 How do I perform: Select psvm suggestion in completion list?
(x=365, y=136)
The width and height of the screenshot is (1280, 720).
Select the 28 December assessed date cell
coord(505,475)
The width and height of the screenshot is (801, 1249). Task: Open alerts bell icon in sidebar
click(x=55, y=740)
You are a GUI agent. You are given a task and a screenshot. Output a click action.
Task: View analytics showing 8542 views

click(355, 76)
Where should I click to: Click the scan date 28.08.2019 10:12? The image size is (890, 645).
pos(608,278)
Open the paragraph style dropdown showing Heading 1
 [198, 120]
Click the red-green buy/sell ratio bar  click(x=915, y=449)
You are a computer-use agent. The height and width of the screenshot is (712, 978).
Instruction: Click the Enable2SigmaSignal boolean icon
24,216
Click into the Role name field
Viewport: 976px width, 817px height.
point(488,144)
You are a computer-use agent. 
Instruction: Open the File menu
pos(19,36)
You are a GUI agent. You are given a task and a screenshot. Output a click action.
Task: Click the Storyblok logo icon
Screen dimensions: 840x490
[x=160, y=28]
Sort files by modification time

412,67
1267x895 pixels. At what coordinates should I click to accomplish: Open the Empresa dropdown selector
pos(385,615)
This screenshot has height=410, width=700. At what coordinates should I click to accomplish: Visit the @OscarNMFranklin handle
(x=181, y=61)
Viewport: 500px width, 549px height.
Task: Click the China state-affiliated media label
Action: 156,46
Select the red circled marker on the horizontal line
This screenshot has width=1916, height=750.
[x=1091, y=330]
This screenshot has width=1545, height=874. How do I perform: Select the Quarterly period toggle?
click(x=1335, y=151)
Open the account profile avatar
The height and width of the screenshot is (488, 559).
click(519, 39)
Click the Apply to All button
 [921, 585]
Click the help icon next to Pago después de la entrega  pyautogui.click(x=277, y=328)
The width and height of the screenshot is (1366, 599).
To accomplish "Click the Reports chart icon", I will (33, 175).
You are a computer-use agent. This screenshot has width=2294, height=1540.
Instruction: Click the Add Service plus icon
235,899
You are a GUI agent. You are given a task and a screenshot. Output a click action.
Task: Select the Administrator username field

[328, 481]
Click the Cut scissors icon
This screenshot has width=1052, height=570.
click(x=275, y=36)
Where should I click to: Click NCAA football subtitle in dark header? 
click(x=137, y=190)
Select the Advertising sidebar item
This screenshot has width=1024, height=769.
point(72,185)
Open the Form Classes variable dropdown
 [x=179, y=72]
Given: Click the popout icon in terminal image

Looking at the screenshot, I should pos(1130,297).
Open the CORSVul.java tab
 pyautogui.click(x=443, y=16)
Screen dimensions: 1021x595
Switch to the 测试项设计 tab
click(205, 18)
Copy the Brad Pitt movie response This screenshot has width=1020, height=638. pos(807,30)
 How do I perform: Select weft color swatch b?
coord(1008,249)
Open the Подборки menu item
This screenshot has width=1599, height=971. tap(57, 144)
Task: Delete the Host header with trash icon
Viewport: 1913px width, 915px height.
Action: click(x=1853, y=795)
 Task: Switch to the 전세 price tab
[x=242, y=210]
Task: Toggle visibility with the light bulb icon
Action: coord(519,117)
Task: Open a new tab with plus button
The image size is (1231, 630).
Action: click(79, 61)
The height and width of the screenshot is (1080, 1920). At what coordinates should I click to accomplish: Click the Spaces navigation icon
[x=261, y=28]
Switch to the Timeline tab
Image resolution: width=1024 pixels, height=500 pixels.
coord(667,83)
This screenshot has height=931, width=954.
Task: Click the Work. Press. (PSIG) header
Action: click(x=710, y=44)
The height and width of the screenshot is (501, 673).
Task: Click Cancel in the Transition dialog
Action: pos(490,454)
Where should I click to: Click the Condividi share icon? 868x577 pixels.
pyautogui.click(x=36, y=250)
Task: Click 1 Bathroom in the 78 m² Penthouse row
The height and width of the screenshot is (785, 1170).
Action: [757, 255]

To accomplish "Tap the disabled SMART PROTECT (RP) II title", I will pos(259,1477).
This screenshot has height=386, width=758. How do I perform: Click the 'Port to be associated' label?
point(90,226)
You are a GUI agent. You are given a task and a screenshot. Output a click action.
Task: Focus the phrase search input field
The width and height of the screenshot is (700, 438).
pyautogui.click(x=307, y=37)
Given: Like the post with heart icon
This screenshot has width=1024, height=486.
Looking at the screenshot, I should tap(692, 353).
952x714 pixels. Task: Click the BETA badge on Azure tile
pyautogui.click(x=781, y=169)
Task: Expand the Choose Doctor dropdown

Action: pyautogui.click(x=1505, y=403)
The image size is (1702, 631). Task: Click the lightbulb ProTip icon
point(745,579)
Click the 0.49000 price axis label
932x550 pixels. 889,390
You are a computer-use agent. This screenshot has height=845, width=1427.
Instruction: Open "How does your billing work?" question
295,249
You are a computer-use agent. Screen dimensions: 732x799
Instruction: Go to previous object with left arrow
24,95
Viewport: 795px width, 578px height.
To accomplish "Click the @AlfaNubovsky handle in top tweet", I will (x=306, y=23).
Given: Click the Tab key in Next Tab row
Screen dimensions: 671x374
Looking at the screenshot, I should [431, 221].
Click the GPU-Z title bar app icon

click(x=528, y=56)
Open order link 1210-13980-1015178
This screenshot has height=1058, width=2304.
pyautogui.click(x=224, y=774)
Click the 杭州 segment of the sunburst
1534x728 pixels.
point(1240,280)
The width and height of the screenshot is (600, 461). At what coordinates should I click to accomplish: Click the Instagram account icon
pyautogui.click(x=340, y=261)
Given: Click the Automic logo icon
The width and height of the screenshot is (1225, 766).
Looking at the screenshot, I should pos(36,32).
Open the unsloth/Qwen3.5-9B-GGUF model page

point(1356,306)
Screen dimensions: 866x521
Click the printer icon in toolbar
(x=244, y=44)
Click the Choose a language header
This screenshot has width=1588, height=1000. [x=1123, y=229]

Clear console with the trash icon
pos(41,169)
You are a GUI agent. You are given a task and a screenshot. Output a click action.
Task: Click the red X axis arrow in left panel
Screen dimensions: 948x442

━━━━

Set down the data once more, word for word.

Finished task:
 How do I perform: Select psvm suggestion in completion list?
(x=365, y=136)
The width and height of the screenshot is (1280, 720).
Select the 28 December assessed date cell
coord(505,475)
The width and height of the screenshot is (801, 1249). Task: Open alerts bell icon in sidebar
click(x=55, y=740)
You are a GUI agent. You are given a task and a screenshot. Output a click action.
Task: View analytics showing 8542 views

click(355, 76)
Where should I click to: Click the scan date 28.08.2019 10:12? The image size is (890, 645).
pos(608,278)
Open the paragraph style dropdown showing Heading 1
 [198, 120]
Click the red-green buy/sell ratio bar  click(x=915, y=449)
You are a computer-use agent. The height and width of the screenshot is (712, 978).
Instruction: Click the Enable2SigmaSignal boolean icon
24,216
Click into the Role name field
Viewport: 976px width, 817px height.
point(488,144)
You are a computer-use agent. 
Instruction: Open the File menu
pos(19,36)
You are a GUI agent. You are given a task and a screenshot. Output a click action.
Task: Click the Storyblok logo icon
Screen dimensions: 840x490
[x=160, y=28]
Sort files by modification time

412,67
1267x895 pixels. At what coordinates should I click to accomplish: Open the Empresa dropdown selector
pos(385,615)
This screenshot has height=410, width=700. At what coordinates should I click to accomplish: Visit the @OscarNMFranklin handle
(x=181, y=61)
Viewport: 500px width, 549px height.
Task: Click the China state-affiliated media label
Action: 156,46
Select the red circled marker on the horizontal line
This screenshot has width=1916, height=750.
[x=1091, y=330]
This screenshot has width=1545, height=874. How do I perform: Select the Quarterly period toggle?
click(x=1335, y=151)
Open the account profile avatar
The height and width of the screenshot is (488, 559).
click(519, 39)
Click the Apply to All button
 [921, 585]
Click the help icon next to Pago después de la entrega  pyautogui.click(x=277, y=328)
The width and height of the screenshot is (1366, 599).
To accomplish "Click the Reports chart icon", I will (33, 175).
You are a computer-use agent. This screenshot has width=2294, height=1540.
Instruction: Click the Add Service plus icon
235,899
You are a GUI agent. You are given a task and a screenshot. Output a click action.
Task: Select the Administrator username field

[328, 481]
Click the Cut scissors icon
This screenshot has width=1052, height=570.
click(x=275, y=36)
Where should I click to: Click NCAA football subtitle in dark header? 
click(x=137, y=190)
Select the Advertising sidebar item
This screenshot has width=1024, height=769.
point(72,185)
Open the Form Classes variable dropdown
 [x=179, y=72]
Given: Click the popout icon in terminal image

Looking at the screenshot, I should pos(1130,297).
Open the CORSVul.java tab
 pyautogui.click(x=443, y=16)
Screen dimensions: 1021x595
Switch to the 测试项设计 tab
click(205, 18)
Copy the Brad Pitt movie response This screenshot has width=1020, height=638. pos(807,30)
 How do I perform: Select weft color swatch b?
coord(1008,249)
Open the Подборки menu item
This screenshot has width=1599, height=971. tap(57, 144)
Task: Delete the Host header with trash icon
Viewport: 1913px width, 915px height.
Action: click(x=1853, y=795)
 Task: Switch to the 전세 price tab
[x=242, y=210]
Task: Toggle visibility with the light bulb icon
Action: coord(519,117)
Task: Open a new tab with plus button
The image size is (1231, 630).
Action: click(79, 61)
The height and width of the screenshot is (1080, 1920). At what coordinates should I click to accomplish: Click the Spaces navigation icon
[x=261, y=28]
Switch to the Timeline tab
Image resolution: width=1024 pixels, height=500 pixels.
coord(667,83)
This screenshot has height=931, width=954.
Task: Click the Work. Press. (PSIG) header
Action: click(x=710, y=44)
The height and width of the screenshot is (501, 673).
Task: Click Cancel in the Transition dialog
Action: pos(490,454)
Where should I click to: Click the Condividi share icon? 868x577 pixels.
pyautogui.click(x=36, y=250)
Task: Click 1 Bathroom in the 78 m² Penthouse row
The height and width of the screenshot is (785, 1170).
Action: [757, 255]

To accomplish "Tap the disabled SMART PROTECT (RP) II title", I will pos(259,1477).
This screenshot has height=386, width=758. How do I perform: Click the 'Port to be associated' label?
point(90,226)
You are a GUI agent. You are given a task and a screenshot. Output a click action.
Task: Focus the phrase search input field
The width and height of the screenshot is (700, 438).
pyautogui.click(x=307, y=37)
Given: Like the post with heart icon
This screenshot has width=1024, height=486.
Looking at the screenshot, I should tap(692, 353).
952x714 pixels. Task: Click the BETA badge on Azure tile
pyautogui.click(x=781, y=169)
Task: Expand the Choose Doctor dropdown

Action: pyautogui.click(x=1505, y=403)
The image size is (1702, 631). Task: Click the lightbulb ProTip icon
point(745,579)
Click the 0.49000 price axis label
932x550 pixels. 889,390
You are a computer-use agent. This screenshot has height=845, width=1427.
Instruction: Open "How does your billing work?" question
295,249
You are a computer-use agent. Screen dimensions: 732x799
Instruction: Go to previous object with left arrow
24,95
Viewport: 795px width, 578px height.
To accomplish "Click the @AlfaNubovsky handle in top tweet", I will (x=306, y=23).
Given: Click the Tab key in Next Tab row
Screen dimensions: 671x374
Looking at the screenshot, I should [431, 221].
Click the GPU-Z title bar app icon

click(x=528, y=56)
Open order link 1210-13980-1015178
This screenshot has height=1058, width=2304.
pyautogui.click(x=224, y=774)
Click the 杭州 segment of the sunburst
1534x728 pixels.
point(1240,280)
The width and height of the screenshot is (600, 461). At what coordinates should I click to accomplish: Click the Instagram account icon
pyautogui.click(x=340, y=261)
Given: Click the Automic logo icon
The width and height of the screenshot is (1225, 766).
Looking at the screenshot, I should pos(36,32).
Open the unsloth/Qwen3.5-9B-GGUF model page

point(1356,306)
Screen dimensions: 866x521
Click the printer icon in toolbar
(x=244, y=44)
Click the Choose a language header
This screenshot has width=1588, height=1000. [x=1123, y=229]

Clear console with the trash icon
pos(41,169)
You are a GUI agent. You are given a task and a screenshot. Output a click action.
Task: Click the red X axis arrow in left panel
Screen dimensions: 948x442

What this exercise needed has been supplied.